Its architecture combines multiple privacy-enhancing technologies (PETs), including MPC, FHE (fully homomorphic encryption), TEE (trusted execution environment) and ZKP, and is coordinated through a network of nodes called Petnet. These nodes can process secret shared data without communicating with each other, thereby achieving fast, low-trust assumption privacy computing.
Core innovations include:
nilDB: a distributed private key-value database for querying and storing encrypted data
nilVM: a virtual machine for writing and executing blind computing logic, using a custom language Nada
nilAI: an AI privacy infrastructure that supports training and reasoning on encrypted data
Enterprise Node Clusters: a global node operator program with partners including Vodafone, Deutsche Telekom, Alibaba Cloud, etc.
Nillion Designed for developers who need encrypted logic, secure multi-party processes or private data analysis, it is suitable for fields such as medical, AI, identity recognition, and finance. Its goal is to become the "privacy layer of the Internet", providing programmable, composable, and scalable privacy capabilities.
Penumbra
As a sovereign Cosmos chain, Penumbra introduces privacy protection at the protocol level, rather than just implementing privacy functions at the application layer. Its Shielded DeFi module supports confidential trading, staking, and governance functions through multi-asset privacy pools.
Its innovative intention-driven trading system supports encrypted order flow matching, while protecting market privacy, allowing more complex financial interaction logic.
Zama
Zama is committed to applying fully homomorphic encryption (FHE) to blockchain scenarios and making it feasible in real-world environments. Through its TFHE encryption library and developer SDK, Zama enables the ability to perform calculations on encrypted data without decryption. Zama also combines FHE with MPC for key management to create a hybrid system that strikes a balance between security, performance, and usability, suitable for application scenarios such as private machine learning reasoning and confidential data analysis.

The way forward: programmable privacy
The future is not a choice between "transparency" and "privacy", but to achieve programmable privacy - allowing users and applications to set granular disclosure rules:
"Share these financial data only with verified auditors"
“Disclose this transaction record only if fraud can be mathematically proven”
“Allow this AI model to learn from my data, but do not store or share it”
To achieve this, privacy must become a “first-class citizen” in blockchain design, rather than an add-on feature spliced onto a transparent system later.
Conclusion: Think of Privacy as Digital Infrastructure
Privacy is not an add-on feature for a few extreme scenarios or illegal activities. It is the foundation of digital sovereignty and the premise for blockchain to truly meet human needs rather than serve “surveillance capitalism”.

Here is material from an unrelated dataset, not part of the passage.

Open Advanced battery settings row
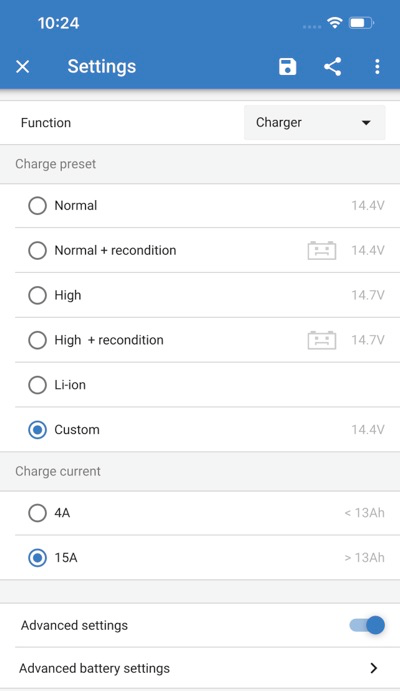Image resolution: width=400 pixels, height=691 pixels. 200,668
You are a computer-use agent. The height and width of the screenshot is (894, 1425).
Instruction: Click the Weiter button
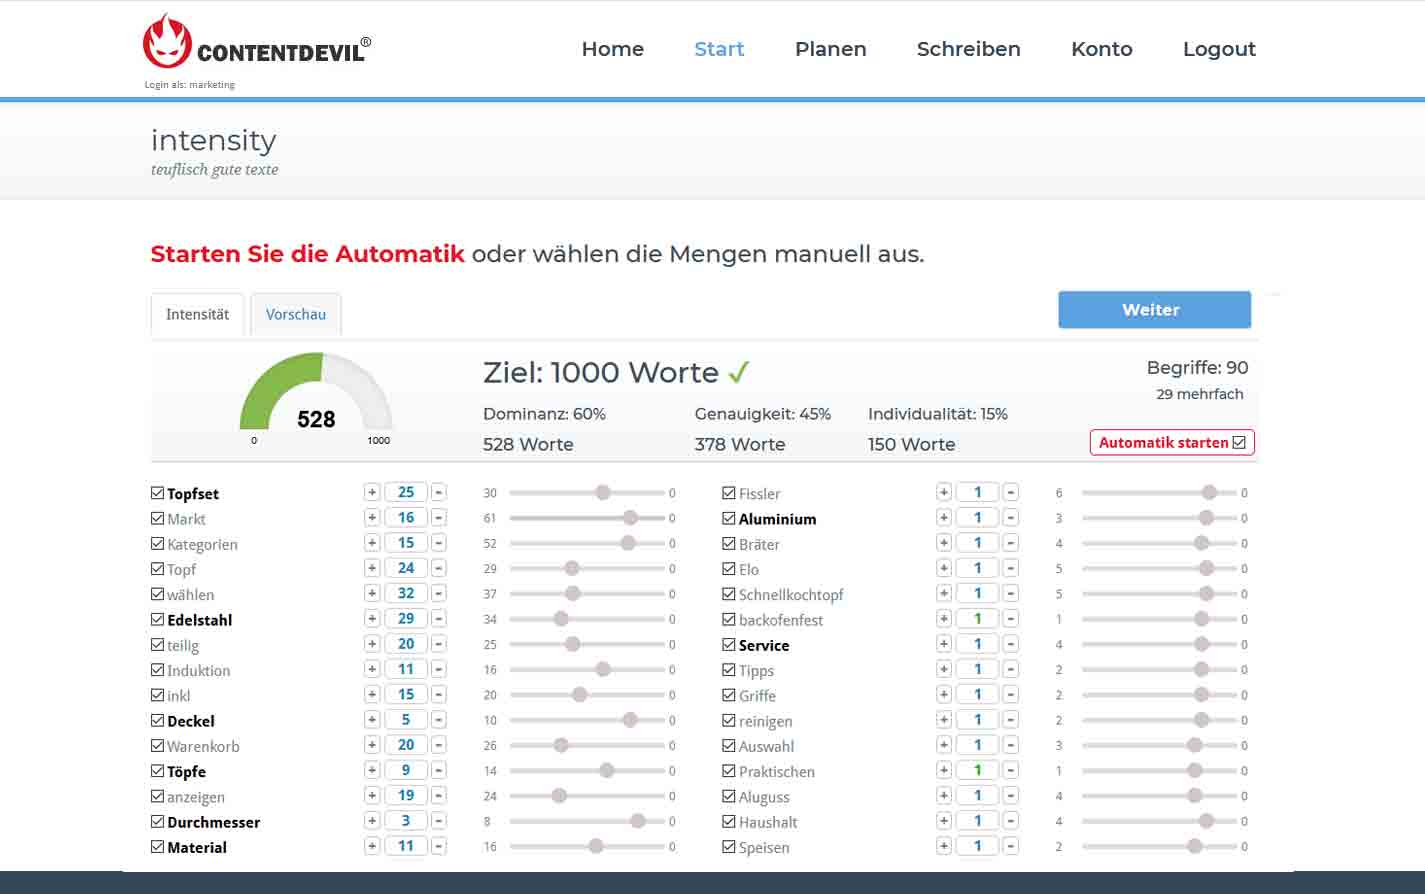pos(1154,310)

We are at a critical inflection point: the encryption tools already exist. Economic incentives are aligning. The regulatory landscape is evolving. What’s really needed now is a shift in consciousness: privacy isn’t about hiding, it’s about choosing.

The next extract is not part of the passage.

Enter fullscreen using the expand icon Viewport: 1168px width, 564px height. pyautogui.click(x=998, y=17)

Blockchains give users self-custody of their assets, while privacy-enhancing technologies (PETs) will give users self-custody of their information, relationships, and identities. It’s the difference between “controlling your private keys” and “controlling your entire digital life.”
The question isn’t whether privacy will come to the blockchain world, but whether it will come through user demand or through regulatory coercion. Projects building privacy infrastructure today are preparing for both possibilities.
Privacy is sovereignty. Privacy is choice. Privacy is the future of human-centric technology.